### Document excerpt
------------

It’s not just mums whose bodies get get affected by having a baby. A recent article from The Mail (I know…sorry!) stated that new Dads put on an average of 4lbs following the birth of their child. Combine this with the consistent smell of baby poo and sick lingering around, the poo permanently encrusted under the finger nails, the bags under the eyes, the lack of time to yourself for grooming and the baby food or milk stains on every item of clothing and you find yourself going downhill at a fairly rapid rate.
The once handsome, strapping man your partner fell in love with is now no more…
- Find a suit that is tailored and well fitted to you. A tailored suit can be expensive but if you use a suit a lot, see it as an investment.
- Polish your shoes more, than ‘never!’
- Collar stays are a great way of looking more professional and smart.
- Wear dark socks when wearing dark clothes and trousers.
- Brown belt, brown shoes.
- If in doubt, wear a pale blue shirt with a dark grey suit. Fool proof!
- If you usually dress pretty casually, dress up every now and again. (Especially on date night!)
- A tough one for me, but find a good moisturiser. Hands & Face!
- Aftershave is your friend. But not your best friend; too much is over kill!
- Stand up straight.
- Try your clothes on before you buy them and make sure they fit!
- Wear dark underwear. Saves a lot of embarrassment for whoever does the washing in your house.
- Wash your hair. Unless it’s flaky… then stop washing your hair.

------------

### Supplied material
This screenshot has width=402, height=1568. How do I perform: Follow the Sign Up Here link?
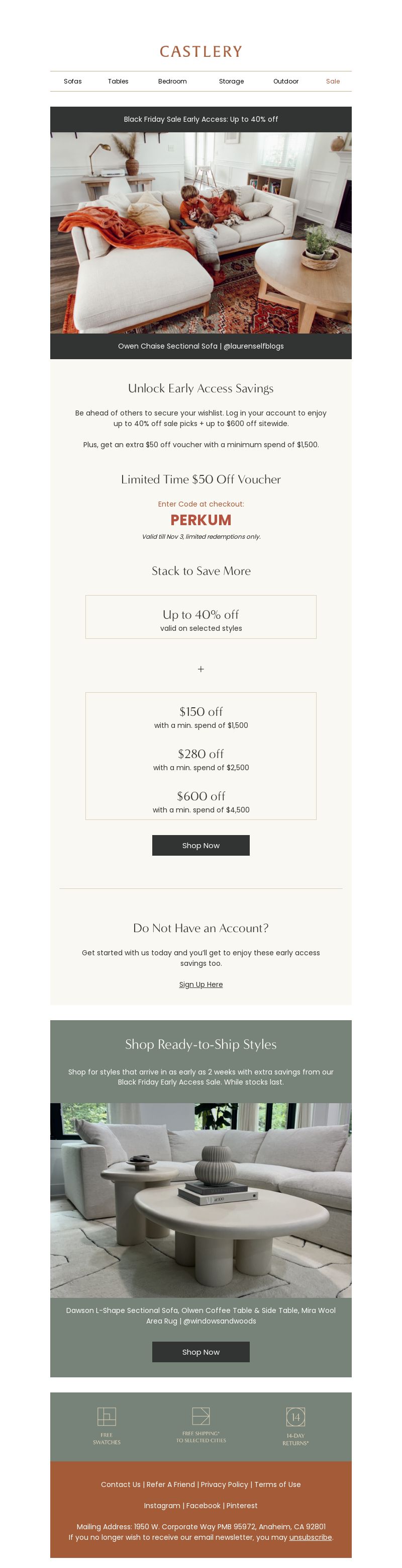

------------

### The problem
Could you copy word for word the passage of the grooming piece for new dads above that runs between "- Stand up straight." and "washing your hair.", inclusive?

### Reply
- Stand up straight.
- Try your clothes on before you buy them and make sure they fit!
- Wear dark underwear. Saves a lot of embarrassment for whoever does the washing in your house.
- Wash your hair. Unless it’s flaky… then stop washing your hair.